La nuit de la Saint-Barthélémy de Denis Crouzet, est sorti en librairie en 1994, la même année que La Reine Margot de Patrice Chéreau.
    Le livre est assez imposant : 691 pages (mais si vous ne lisez pas l’épilogue, la postface et les notes, ça n’en fait plus que 531). Comme il n'est pas écrit très gros, on met bien 10 minutes à lire deux pages. Si donc vous avez 2655 minutes à tuer, ce livre est fait pour vous !
     Avec sa belle couverture, ses pages bien blanches et son titre digne d’un bon thriller, cet ouvrage sera également du plus bel effet dans votre bibliothèque.

    Mais surtout, il suffit de le prendre en main et de commencer la lecture pour sentir qu’on ne s’est pas fait avoir sur la marchandise : Crouzet écrit bien, et il a beaucoup lu.
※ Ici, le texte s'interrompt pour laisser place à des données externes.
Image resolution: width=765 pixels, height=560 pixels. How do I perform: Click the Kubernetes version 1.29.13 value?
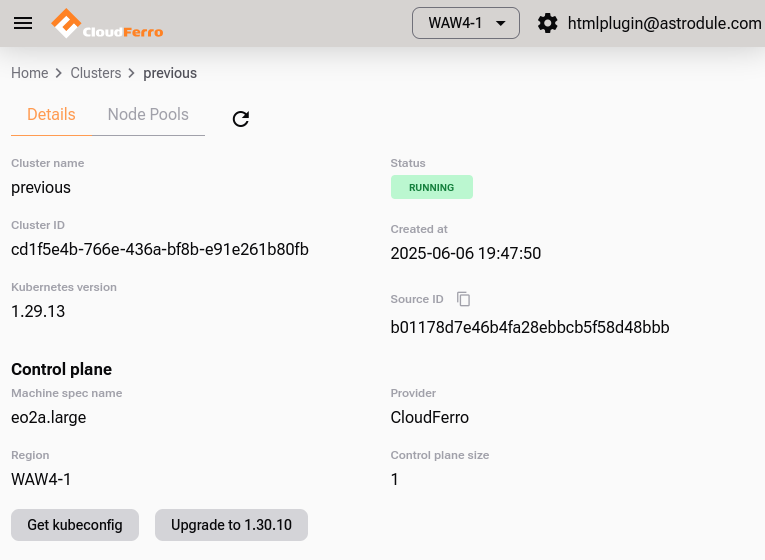[x=38, y=311]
    Pour le style, on frôle parfois la prose à la Foucault. Vous savez, le style du gars qui maîtrise tellement bien son sujet qu’il se permet quelques libertés avec la grammaire et le discours scolaire.
    Côté culture, on peut dire que ça envoie du lourd : 14 pages de sources primaires ! Bon, après, je n’y connais rien, ce n’est peut-être pas beaucoup pour un historien…
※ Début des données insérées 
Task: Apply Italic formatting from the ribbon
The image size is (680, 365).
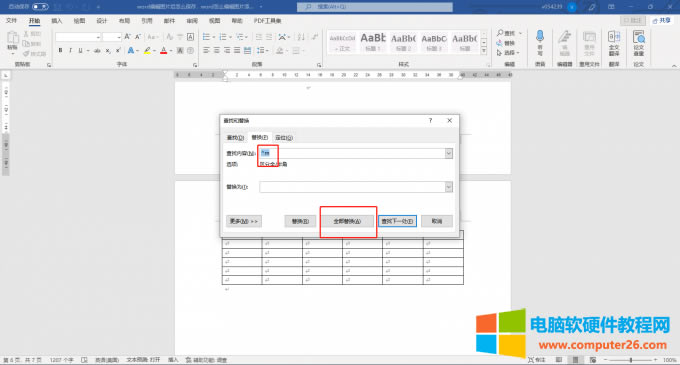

    Enfin, c’est sympa d’avoir des sources primaires, quand même, et pas juste des critiques de ce que d’autres historiens ont pu penser. C’est pas trop son style, à Crouzet, de baser son discours sur les erreurs des autres. Il lui arrive de dire que Machin ou Truc a peut-être un peu exagéré ou même qu’il s’est carrément planté dans son interprétation, mais ça reste amical, et puis on le tacle surtout dans les notes (comme par exemple cet historien, Jean-Louis Bourgeons qui, pff, le nul, croyait naïvement que l’assassinat raté de Coligny avait été commandité par le roi d’Espagne, parce que c’est ce qui se disait à l’époque. cf. note 42 page 622)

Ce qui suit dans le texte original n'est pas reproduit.